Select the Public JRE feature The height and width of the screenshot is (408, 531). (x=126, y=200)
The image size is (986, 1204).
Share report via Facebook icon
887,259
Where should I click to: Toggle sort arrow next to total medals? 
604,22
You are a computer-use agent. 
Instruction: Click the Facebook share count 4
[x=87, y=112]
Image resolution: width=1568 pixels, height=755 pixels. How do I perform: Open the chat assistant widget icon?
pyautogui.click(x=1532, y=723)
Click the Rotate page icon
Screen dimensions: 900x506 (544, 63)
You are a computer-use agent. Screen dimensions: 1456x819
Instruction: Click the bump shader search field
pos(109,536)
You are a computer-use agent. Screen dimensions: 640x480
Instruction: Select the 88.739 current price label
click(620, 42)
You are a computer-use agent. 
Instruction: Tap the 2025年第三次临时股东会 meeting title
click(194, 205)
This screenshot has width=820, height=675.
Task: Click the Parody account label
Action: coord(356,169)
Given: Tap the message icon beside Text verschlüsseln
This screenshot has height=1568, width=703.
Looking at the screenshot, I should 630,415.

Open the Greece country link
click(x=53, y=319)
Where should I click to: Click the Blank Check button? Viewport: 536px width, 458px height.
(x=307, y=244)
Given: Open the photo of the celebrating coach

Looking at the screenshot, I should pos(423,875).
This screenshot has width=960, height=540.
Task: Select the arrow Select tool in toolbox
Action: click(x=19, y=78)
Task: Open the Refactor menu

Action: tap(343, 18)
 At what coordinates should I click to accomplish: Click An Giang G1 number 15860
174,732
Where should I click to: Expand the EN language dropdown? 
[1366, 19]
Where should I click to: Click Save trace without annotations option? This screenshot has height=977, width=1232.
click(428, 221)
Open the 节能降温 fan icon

Request → Express every non-blank line of the records above as a JSON list of strings, with one string per line.

Reply to the task →
[
  "Select the Public JRE feature The height and width of the screenshot is (408, 531). (x=126, y=200)",
  "The image size is (986, 1204).",
  "Share report via Facebook icon",
  "887,259",
  "Where should I click to: Toggle sort arrow next to total medals? ",
  "604,22",
  "You are a computer-use agent. ",
  "Instruction: Click the Facebook share count 4",
  "[x=87, y=112]",
  "Image resolution: width=1568 pixels, height=755 pixels. How do I perform: Open the chat assistant widget icon?",
  "pyautogui.click(x=1532, y=723)",
  "Click the Rotate page icon",
  "Screen dimensions: 900x506 (544, 63)",
  "You are a computer-use agent. Screen dimensions: 1456x819",
  "Instruction: Click the bump shader search field",
  "pos(109,536)",
  "You are a computer-use agent. Screen dimensions: 640x480",
  "Instruction: Select the 88.739 current price label",
  "click(620, 42)",
  "You are a computer-use agent. ",
  "Instruction: Tap the 2025年第三次临时股东会 meeting title",
  "click(194, 205)",
  "This screenshot has width=820, height=675.",
  "Task: Click the Parody account label",
  "Action: coord(356,169)",
  "Given: Tap the message icon beside Text verschlüsseln",
  "This screenshot has height=1568, width=703.",
  "Looking at the screenshot, I should 630,415.",
  "Open the Greece country link",
  "click(x=53, y=319)",
  "Where should I click to: Click the Blank Check button? Viewport: 536px width, 458px height.",
  "(x=307, y=244)",
  "Given: Open the photo of the celebrating coach",
  "Looking at the screenshot, I should pos(423,875).",
  "This screenshot has width=960, height=540.",
  "Task: Select the arrow Select tool in toolbox",
  "Action: click(x=19, y=78)",
  "Task: Open the Refactor menu",
  "Action: tap(343, 18)",
  " At what coordinates should I click to accomplish: Click An Giang G1 number 15860",
  "174,732",
  "Where should I click to: Expand the EN language dropdown? ",
  "[1366, 19]",
  "Where should I click to: Click Save trace without annotations option? This screenshot has height=977, width=1232.",
  "click(428, 221)",
  "Open the 节能降温 fan icon"
]